何かやりたいけれども気が乗らない時に、「5、4、3、2、1、GO! 」とカウントダウンすると実行できるという。ただそれだけです。ただそれだけなのですが、効果はあります。ポイントは、カウトダウン中に思考を止めることで、やらない理由を探すのを防ぐという点です。
効果はあります。と言いましたが、このルールを知る前から似たようなことをやっていたのです。例えば、誰かに電話をかける時。僕は電話をかけるのが苦手で、ついつい後回しにしてしまいます。そこで、思考を止めて、とにかく発信する。そうすると、意外とちゃんと電話できるのです。
この、超シンプルな5秒ルール。これをどうやって単行本1冊分に仕上げたのだろう。その興味でもって本書を手にしたという側面はあります。ハリウッド映画の構成がテンプレ化しているのと同じように、USの自己啓発書にもテンプレがあると考えています。本書は、そのテンプレ通りの構成ですね。
導入、生活の破綻、気づき、立て直し、成功、実践者の声、Q&A…というテンプレです。本書はシンプルすぎて内容が少ないので、実践者の声(ツイートやメール)がかなり多めに取り上げられています。それを読んで、実践しようという気持ちになれば、本書を読む意味はあるかと思います。

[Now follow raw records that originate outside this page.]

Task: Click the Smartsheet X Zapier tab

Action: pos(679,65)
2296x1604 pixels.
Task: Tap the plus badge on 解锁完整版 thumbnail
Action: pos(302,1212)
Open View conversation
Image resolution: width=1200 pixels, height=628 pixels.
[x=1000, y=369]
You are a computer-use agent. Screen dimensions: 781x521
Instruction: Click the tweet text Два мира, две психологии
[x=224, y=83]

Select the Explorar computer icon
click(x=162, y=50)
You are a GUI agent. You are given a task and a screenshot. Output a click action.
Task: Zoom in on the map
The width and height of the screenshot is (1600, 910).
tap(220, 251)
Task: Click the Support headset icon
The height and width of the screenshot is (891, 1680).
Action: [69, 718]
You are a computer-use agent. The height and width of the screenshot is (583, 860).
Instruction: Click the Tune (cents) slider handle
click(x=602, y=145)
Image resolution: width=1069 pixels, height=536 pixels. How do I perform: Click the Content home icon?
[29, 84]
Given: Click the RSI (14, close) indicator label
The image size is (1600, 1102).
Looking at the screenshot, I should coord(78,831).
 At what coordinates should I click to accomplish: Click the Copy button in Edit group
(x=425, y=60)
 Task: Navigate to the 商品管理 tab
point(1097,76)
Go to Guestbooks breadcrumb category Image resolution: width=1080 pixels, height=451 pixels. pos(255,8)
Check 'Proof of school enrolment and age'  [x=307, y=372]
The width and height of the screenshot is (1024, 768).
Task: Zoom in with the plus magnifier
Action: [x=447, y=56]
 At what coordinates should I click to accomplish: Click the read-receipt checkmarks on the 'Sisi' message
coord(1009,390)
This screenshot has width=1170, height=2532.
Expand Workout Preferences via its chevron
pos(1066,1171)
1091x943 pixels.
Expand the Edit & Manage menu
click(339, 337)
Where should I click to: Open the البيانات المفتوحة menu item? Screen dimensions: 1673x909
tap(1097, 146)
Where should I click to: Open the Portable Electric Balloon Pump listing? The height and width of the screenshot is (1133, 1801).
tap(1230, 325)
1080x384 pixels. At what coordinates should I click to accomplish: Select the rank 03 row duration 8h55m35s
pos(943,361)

まあ、それにしても、5秒で説明できる5秒ルールで本を1冊書けるというのは、すごいものです。いろいろなYouTubeを観たり、Voicyを聴いたりしていて、常々思っていますが、質問やコメントは良質なコンテンツになりますよね。そういったコンテンツが自動的に集まってくるところまでいけば、成功と言えるのではないでしょうか。
さっきから、本書をおすすめしたいのかどうか微妙なことを書いていますが、結論としては、読む価値はあるのではないか。個人的に、自己啓発書が苦手なので、歯切れ良くおすすめはしませんが、それでも価値はあると思いました。
なぜかというと、5秒ルールはシンプルすぎて、生活の中に定着しづらいと思うからです。前提として、5秒ルール自体は有効だと考えています。いま議論しているのは、本書を読むかどうか。そこで、5秒ルールの脳内での存在感をより大きくするために、1冊分の文章を読むと良いのではないかという気がします。
グダグダした時に、5秒ルールの存在を思い出して実行できれば、それで良いと思います。知ってるだけだと、いざという時に出てきませんから、本を読むなり動画を観るなりして、脳に定着させるとよさそうです。
先週末、5秒ルールを使って、早起きと家の掃除を済ませました。中島聡「なぜ、あなたの仕事は終わらないのか」のロケットスタートにも通じると思うのです。朝起きて、雑念が湧く前に仕事に取り掛かる。良い意味での思考停止は大切です。
ただ、注意点もあります。本書では、うつ病についても効果があるように書かれています。しかし、うつ病やうつ状態の時に、無理に決断や行動を促すのは危険です。自分を奮い立たせようとせず、専門医にかかって、しっかり療養してください。
自己啓発書は、容量用法をお守りの上、お楽しみください。